Market researcher Kantar said total UK grocery sales rose just 0.3% in the 12 weeks to Jan. 26, with the traditional “big four” supermarket groups all seeing year-on-year sales declines.
“Many people start the year with good intentions and pledges to make healthier choices following the excesses of the festive period,” said Fraser McKevitt, head of retail and consumer insight at Kantar.
The researcher said No. 2 player Sainsbury’s <SBRY.L>, which last month named a new CEO, was the least worst performer of the big four with a sales decline of 0.6%.
“While still declining, Sainsbury’s performance is improving, and online sales were a bright spot – growing by 7% year on year,” said Kantar.
Industry leader Tesco <TSCO.L>, Walmart-owned <WMT.N> Asda and Morrisons <MRW.L> saw sales falls of 0.9%, 2.2% and 3.0% respectively.
All of the big four continued to lose market share to German-owned discounters Aldi [ALDIEI.UL] and Lidl, whose sales rose 5.7% and 11.1% respectively, giving them a combined market share of 13.8%. Unlike the big four they are continuing to open lots of new stores.

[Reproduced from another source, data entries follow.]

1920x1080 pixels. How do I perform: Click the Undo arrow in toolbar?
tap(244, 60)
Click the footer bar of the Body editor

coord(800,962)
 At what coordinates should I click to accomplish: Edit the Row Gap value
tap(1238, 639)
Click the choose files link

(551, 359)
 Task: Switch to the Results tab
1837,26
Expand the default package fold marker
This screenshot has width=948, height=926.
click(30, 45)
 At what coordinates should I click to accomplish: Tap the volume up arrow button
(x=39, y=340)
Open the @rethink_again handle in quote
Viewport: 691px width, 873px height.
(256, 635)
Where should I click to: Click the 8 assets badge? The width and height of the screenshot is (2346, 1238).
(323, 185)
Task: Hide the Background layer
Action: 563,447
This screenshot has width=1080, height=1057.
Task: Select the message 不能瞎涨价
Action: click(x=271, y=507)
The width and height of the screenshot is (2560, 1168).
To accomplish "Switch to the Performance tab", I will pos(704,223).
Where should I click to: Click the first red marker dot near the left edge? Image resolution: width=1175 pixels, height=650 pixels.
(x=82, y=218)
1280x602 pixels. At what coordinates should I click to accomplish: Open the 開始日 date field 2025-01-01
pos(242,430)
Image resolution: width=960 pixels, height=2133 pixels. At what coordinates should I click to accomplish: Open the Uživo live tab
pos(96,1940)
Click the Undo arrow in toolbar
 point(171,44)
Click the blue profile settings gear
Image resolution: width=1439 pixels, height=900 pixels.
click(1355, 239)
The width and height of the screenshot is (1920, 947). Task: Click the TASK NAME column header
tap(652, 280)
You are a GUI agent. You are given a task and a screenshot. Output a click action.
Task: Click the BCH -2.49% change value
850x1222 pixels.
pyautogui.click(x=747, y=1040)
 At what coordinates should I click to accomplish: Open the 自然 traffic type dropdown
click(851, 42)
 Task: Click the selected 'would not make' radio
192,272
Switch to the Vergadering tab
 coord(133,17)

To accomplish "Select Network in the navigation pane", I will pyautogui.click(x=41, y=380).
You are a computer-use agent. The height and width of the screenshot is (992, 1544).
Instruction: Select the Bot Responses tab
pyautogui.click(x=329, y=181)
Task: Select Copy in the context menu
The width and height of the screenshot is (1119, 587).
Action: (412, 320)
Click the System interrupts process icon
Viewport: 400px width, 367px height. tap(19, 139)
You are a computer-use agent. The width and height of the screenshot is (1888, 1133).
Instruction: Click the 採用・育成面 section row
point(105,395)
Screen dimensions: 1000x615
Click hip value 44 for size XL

Kantar said online supermarket Ocado <OCDO.L> was Britain’s fastest growing grocer, with sales up 11.2%.
Shares in Sainsbury’s were up 1.1% at 0906 GMT, Tesco was up 0.7% and Morrisons was up 1.2%. The FTSE 100 index was up 1.5%.
Last month, Tesco, Sainsbury’s and Morrisons all reported subdued Christmas trading, blaming a tough consumer backdrop.
Kantar said grocery inflation was 1.0% over the 12 weeks. Prices are rising fastest in categories such as bacon, sausages and cooked meat, while falling in butter and fresh poultry.